Idrus bahkan mengaku pernah ditawarkan untuk ikut proyek lain selain PLTU Riau-I oleh Eni.

"Eni pernah menyampaikan ke saya, 'Bang saya sudah sampaikan Jambi 2, Jambi 3, tapi saya tegas megnatakan 'jangan libat-libatkan saya, katanya sedang sama Kotjo untuk proyek Riau-1 selesaikan satu dulu masa pindah-pindah, lalu Eni ternayta bicara dengan Pak Kotjo, 'kata Bang Idrus 1 dulu jangan 3', saya marah, saya tidak pernah bicara itu dengan Pak Kotjo," tambah Idrus.

Terkait perkara ini, Eni Maulani Saragih pada 1 Maret 2019 lalu telah divonis 6 tahun penjara ditambah denda Rp200 juta subsider 2 bulan kurungan karena terbukti menerima Rp10,35 miliar 40 ribu dolar Singapura dari sejumlah pengusaha.

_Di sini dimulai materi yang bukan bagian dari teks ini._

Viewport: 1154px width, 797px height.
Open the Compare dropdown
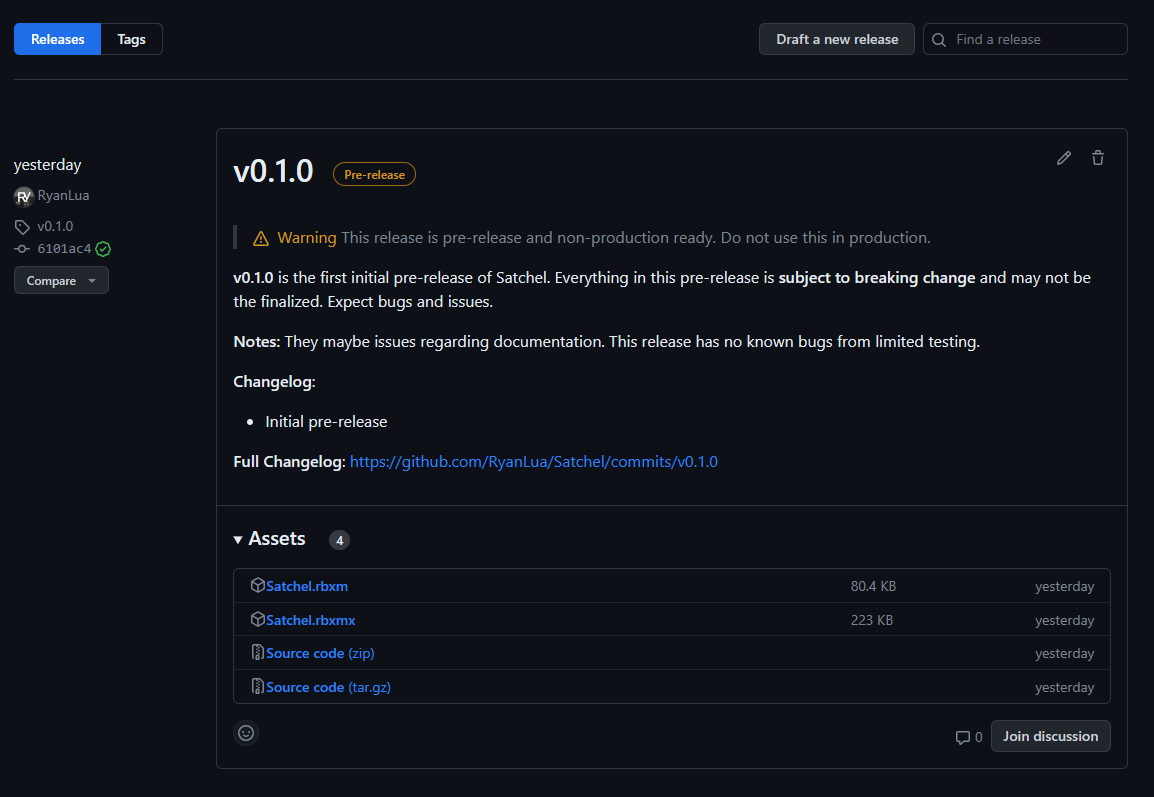coord(61,280)
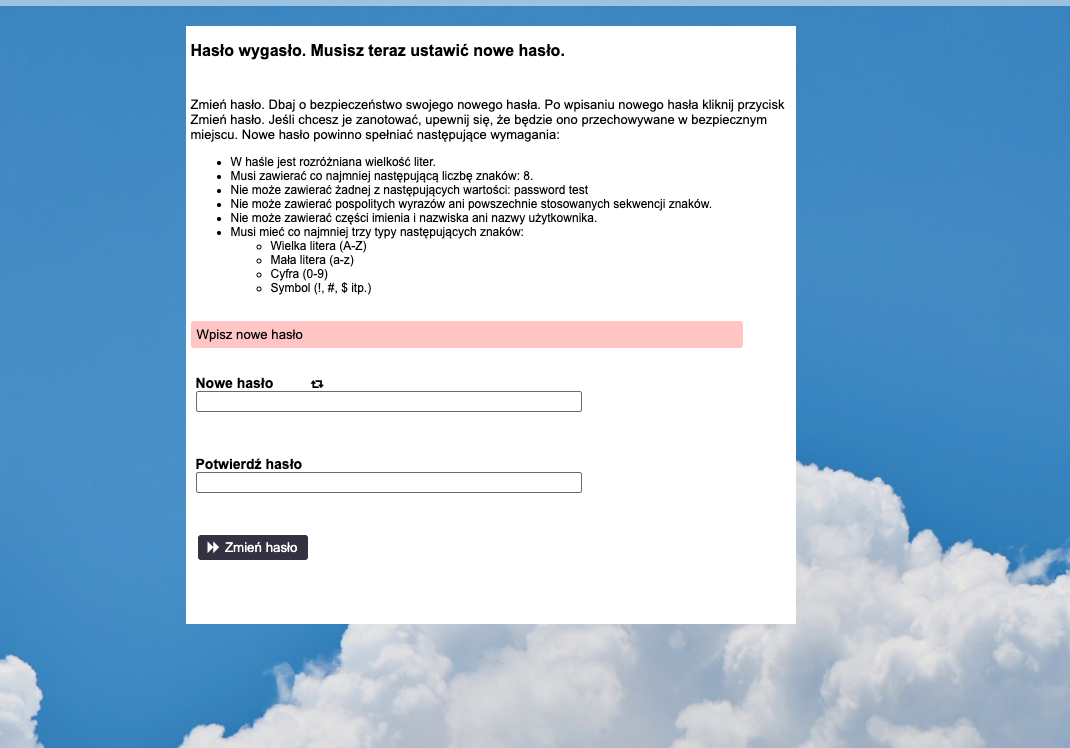Click the Cyfra (0-9) requirement

coord(299,274)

Rinciannya, uang sejumlah Rp4,75 miliar diperoleh dari Johanes Budisutrisno Kotjo karena membantu Kotjo untuk mendapatkan proyek "Independent Power Producer (IPP) Pembangkit Listrik Tenaga Uap Mulut Tambang RIAU-1 (PLTU MT RIAU-1) antara PT Pembangkitan Jawa Bali Investasi (PT PJBI), Blackgold Natural Resources (BNR) Ltd dan China Huadian Engineering Company (CHEC), Ltd.

Sedangkan gratifikasi sejumlah Rp5,6 miliar dan 40 ribu dolar Singapura diperoleh dari beberapa direktur dan pemilik perusahaan yang bergerak di bidang minyak dan gas.

Sementara Johanes Budisturisno Kotjo dipidana penjara selama 4 tahun dan 6 bulan dan pidana denda sejumlah Rp250 juta.